# cables



## genjix (Nov 23, 2010)

Hi, 
New to forums and to AV in general. After I move I would like to set up a home theatre system. What kind or brand of speaker cables are recommended?


----------



## Zeverin (Jan 14, 2008)

Hi and welcome.

I would start to say that this question will lead to some disagreement. But in my modest opinion, I would not recommend any brand. Just chose something that fits your pocket and you will be pleased with the results.


----------



## fitzwaddle (Aug 25, 2010)

monoprice ftw - good quality, reliable business, dirt cheap.


----------



## gsmollin (Apr 25, 2006)

12 gauge twisted pair is the best speaker cable you need. Monoprice, and others have this stuff. You can also use just straight 2-conductor 14 gauge for short runs, say less than 20 feet.


----------



## caper26 (Sep 10, 2010)

It depends on your speaker impedance and length you need to run. THIS article is a good one...Scroll down to the "Wire Table"


----------



## eugovector (Sep 4, 2006)

Monoprice, period.


----------



## genjix (Nov 23, 2010)

Thanks for the quick reply, I ask about cables because I'm in the process of buying a new home, and if some walls go up, I would like to put some cable there so its easy setup later on. My other question is, I see that some people have setups where they have cable box, receivers and DVD players in a closet located pretty far from there TV. I can imagine long speaker runs are no problem and same with cable box, but what wires do they use for long DVD (blu ray) runs?


----------



## eugovector (Sep 4, 2006)

Long HDMI cables are often used, but you'll want to give it a shot before you go through the trouble of running them through the wall. You can also use a pair of Cat5e with baluns for exceptionally long runs.


----------



## guynoir (Nov 24, 2010)

You will be fine with #12, or if you have shorter runs, #14. Don't bother with esoteric cables or materials, spend your money on what's at either end of the wire, that's where the sonic difference will be real.


----------



## genjix (Nov 23, 2010)

thanks for the resonse, now to go into the receiver section for some advice.


----------



## Trick McKaha (Oct 7, 2009)

Speaker wires can have long runs without problem, especially if you use large gauge such as #12. Cables that carry weaker signals - such as HDMI - usually don't do so well at runs over 50 feet. Best to keep all your sources fairly close together and to use 3 or 6 foot cables to interconnect. One 50 foot HDMI cable can run from your receiver to your TV or projector, if necessary. I sure agree that Monoprice sells great cables for every purpose.


----------



## gdstupak (Jul 13, 2010)

Just stay away from expensive cabling, it's unnecessary. Others have posted good suggestions, another would be Radio Shack's lamp cord.
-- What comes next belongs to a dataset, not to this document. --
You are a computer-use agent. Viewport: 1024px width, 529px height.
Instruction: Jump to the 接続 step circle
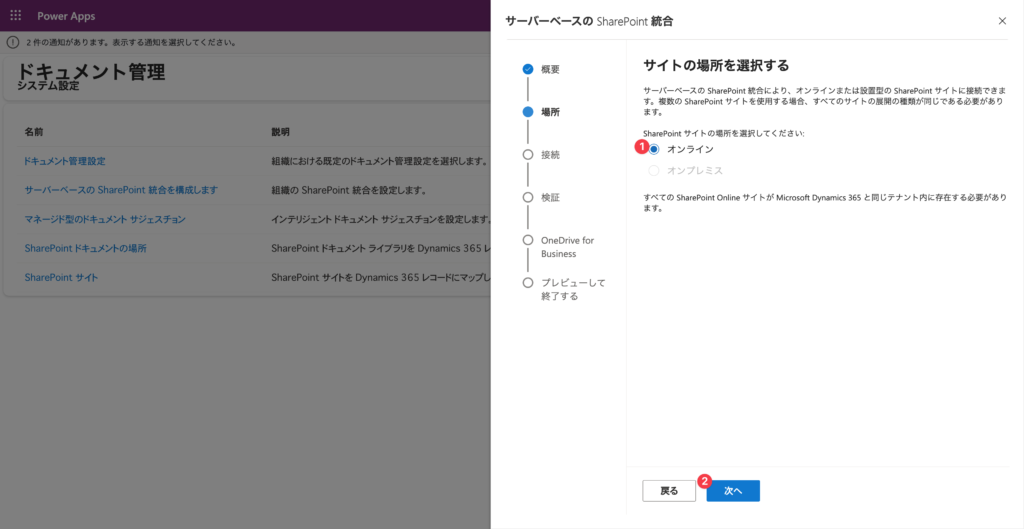[528, 155]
As a side note about putting up new walls:
Instead of running wiring that you "might" need for later, I would have the electrician run 1" pvc conduit with empty boxes in the walls. When you determine what equipment and wiring is needed, then you can run the wiring through the conduit. If your wiring needs change, you can always add, take out, or change the wiring easily.


----------



## nholmes1 (Oct 7, 2010)

I would go farther and say if running conduit go ahead with 2" as HDMI is a pain to run through 1" if there are any bends/turns.


----------



## gdstupak (Jul 13, 2010)

Good point.
My pvc conduit just goes straight up into the attic, hardly any bending.


----------



## caper26 (Sep 10, 2010)

gdstupak said:


> Good point.
> My pvc conduit just goes straight up into the attic, hardly any bending.


----------



## mjcmt (Aug 30, 2010)

gdstupak said:


> Just stay away from expensive cabling, it's unnecessary. Others have posted good suggestions, another would be Radio Shack's lamp cord.
> 
> I completely disagree with this statement. Better cabling does make a difference vs. cheap wire, even cheap 12 ga wire. I'd consider good quality in-wall cabling if I was wiring my new home. Brands like Audioquest, Kimber, Tributaries, MIT and so many others will make your system sound better and your picture look better. If your home is being built now is the time to do it right. Too many folks spend 10's of thousands of dollars, even $100K or more on their electronics, then cheap out on the cabling to connect the components. Just my 2$.


----------



## bambino (Feb 21, 2010)

mjcmt said:


> gdstupak said:
> 
> 
> > Just stay away from expensive cabling, it's unnecessary. Others have posted good suggestions, another would be Radio Shack's lamp cord.
> ...


----------



## gdstupak (Jul 13, 2010)

This subject is already covered in 'Ten Biggest Lies:'
http://www.hometheatershack.com/forums/av-home-theater/9024-ten-biggest-lies-audio.html


----------



## bambino (Feb 21, 2010)

gdstupak said:


> This subject is already covered in 'Ten Biggest Lies:'
> http://www.hometheatershack.com/forums/av-home-theater/9024-ten-biggest-lies-audio.html


Yep covered and recovered over and over again.


----------



## Trick McKaha (Oct 7, 2009)

Yes, and anyone spending 100k on electronics probably would have three architects hired to decide where to put the titanium conduit.


----------